За последние годы вышло немало популярных книг, статей и лекций TED50, посвященных угрожающему росту числа решений, которые мы вынуждены принимать в публичной и частной жизни в эпоху интернета. Их авторы рассказывают, как избежать выбора по инерции, пробуют вывести нас из чащи тревожной неуверенности и открыть нам истинный предмет наших желаний. Однако никто из них не предполагает, что наше глубочайшее желание – не выбирать вообще. Дух вынужденной деятельности укоренился в нашей культуре настолько глубоко, что трудно даже позволить себе сказать «стоп», а уж выполнить эту команду – тем более. Кабинет психоаналитика дает такую возможность. На утренних и вечерних сеансах, до и после долгого дня в кипящем котле корпоративных финансов и судебных инстанций, пациенты с одинаковой монотонностью в голосе признаются: «Я так устал, что могу заснуть прямо на месте». Или: «Мне всё надоело. Я просто хочу остановиться».

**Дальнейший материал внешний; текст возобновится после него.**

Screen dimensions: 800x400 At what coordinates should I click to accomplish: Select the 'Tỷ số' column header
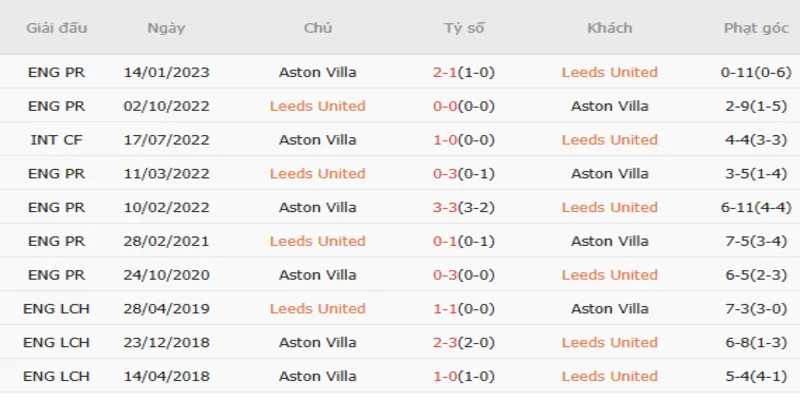(x=464, y=28)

Когда я слышу подобное, в памяти всплывают слова, образы, чувства из жизни или литературы. Желание уснуть, устранить любые побуждения к действию, сразу приводит на ум фразу, которую повторял замогильным тоном писец Бартлби, герой одноименной повести Мелвилла: «Я бы предпочел отказаться». И это отнюдь не случайная ассоциация, а подсказка моему «сознательному» уху от бессознательного, ведь она помогает мне понять пациента.

Подобные ассоциации запускают во мне работу памяти. Вслед за знаменитой фразой из Писца Бартлби мне неизменно вспоминаются знойные, бездеятельные месяцы, затерявшиеся где-то между школой и университетом, когда я внезапно оказался без руля и ветрил и книжная полка стала для меня хрупким спасательным плотом среди безбрежных волн.